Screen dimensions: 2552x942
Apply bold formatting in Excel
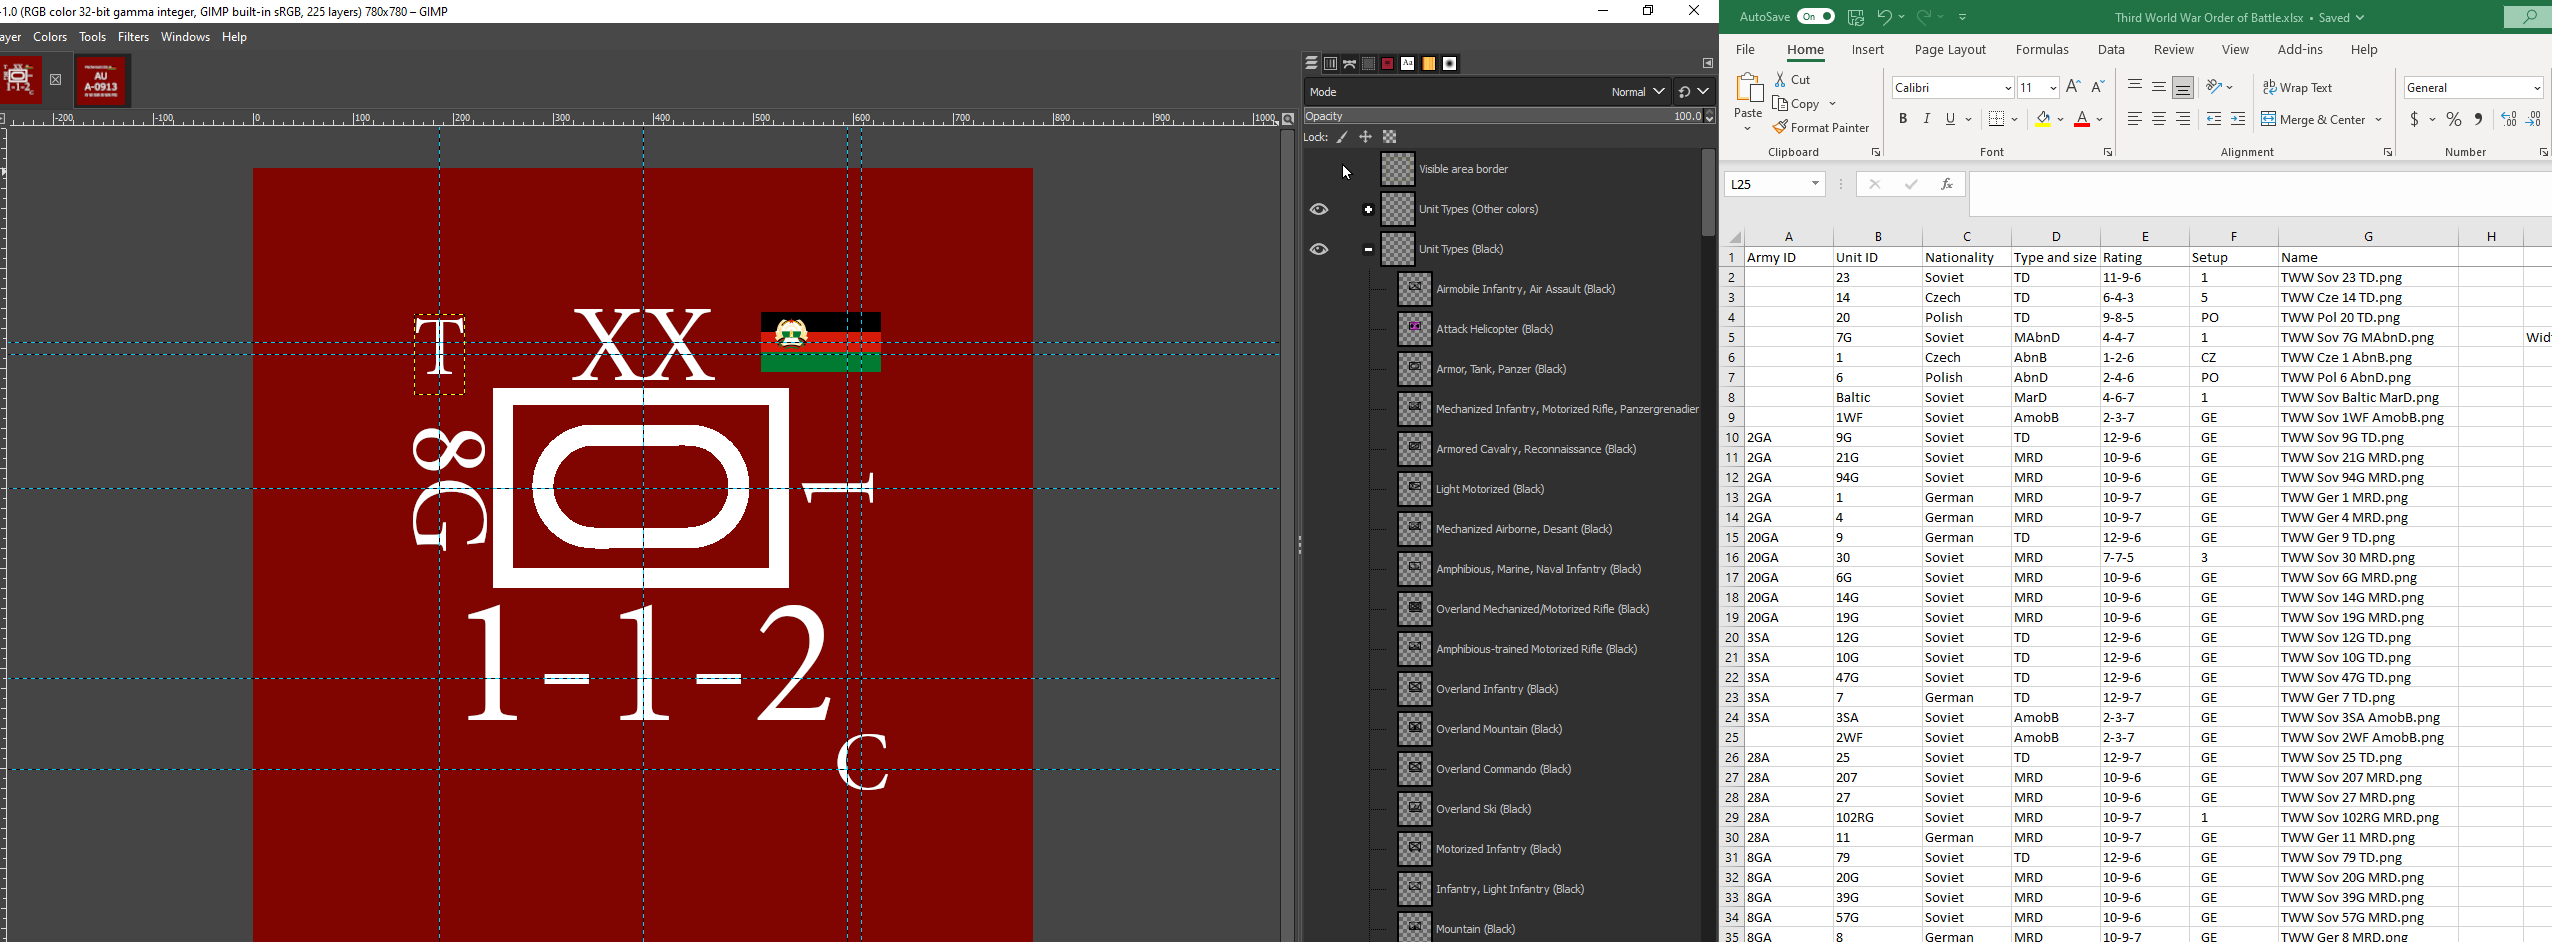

...

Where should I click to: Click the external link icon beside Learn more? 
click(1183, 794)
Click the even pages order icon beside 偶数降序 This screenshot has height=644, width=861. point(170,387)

*The request*: Copy out the rows that begin at the line containing "Screen dimensions: 2552x942" and end with the line containing "Apply bold formatting in Excel", including both of those lines.

*Output*:
Screen dimensions: 2552x942
Apply bold formatting in Excel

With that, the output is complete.